The Investment Funds Institute of Canada is seeking comments regarding revisions to its standard Limited Authorization Form and accompanying guidelines.
The initial version was released them more than a year ago. Through the past year, IFIC has received comments from members of the industry, as well as their suggestions for improvements. Accordingly, with the assistance of an industry operational working group, IFIC has made some changes to the form and guidelines.
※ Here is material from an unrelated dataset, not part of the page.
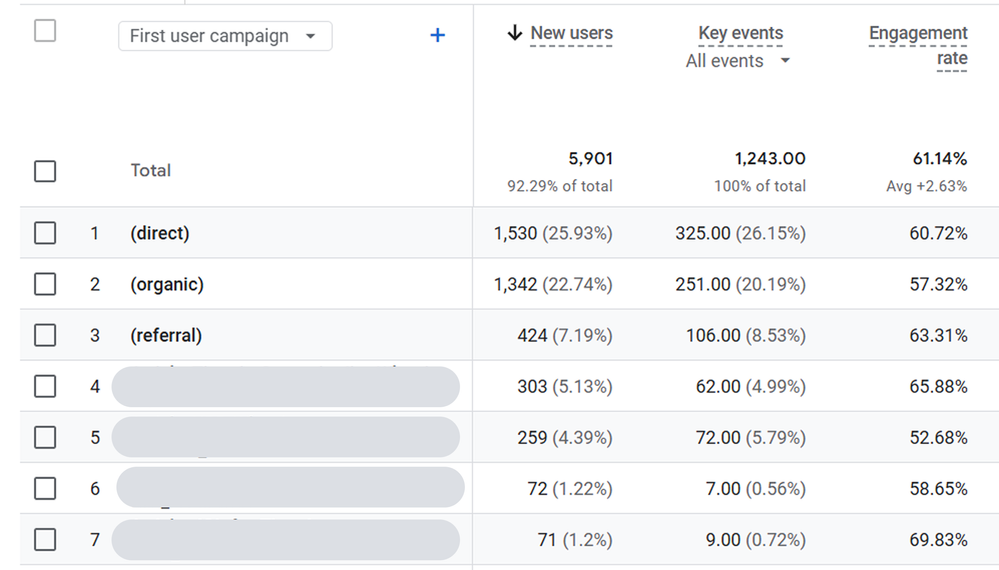Tick the checkbox for row 6
The image size is (999, 570).
coord(45,489)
The intention is to make them more useful and more administratively effective.
IFIC has received confirmation that the Mutual Fund Dealers Association is satisfied with the changes and will adopt the revised Limited Authorization Form and Guidelines after the industry comment period, which is to end September 14. The Form and Guidelines will be published as final by September 21.
The notable changes are:
- the types of transactions that can be processed under the form have changed, it now authorizes the dealer to complete purchases, switches within the same fund family, and redemptions on behalf of the investor;
- an additional investor signature line has been added to the back of the form;
- the acknowledgement and certification provision has changed to confirm that delivery of a certified copy of the form to the fund company is a warranty by the dealer that the form is current and enforceable;
- a “version code” provision has been added;
- the bankruptcy language in the general provisions have been enhanced;
- a preamble has been added to the guidelines to give some background about the reason for the development of the form.
The guidelines also contain an expanded discussion of the terms of use of the form.
Additionally, IFIC and the MFDA are interested in obtaining industry input on what “grandfathering” provisions, if any, should be adopted for those firms that have already existing Limited Authorization agreements in place for their clients.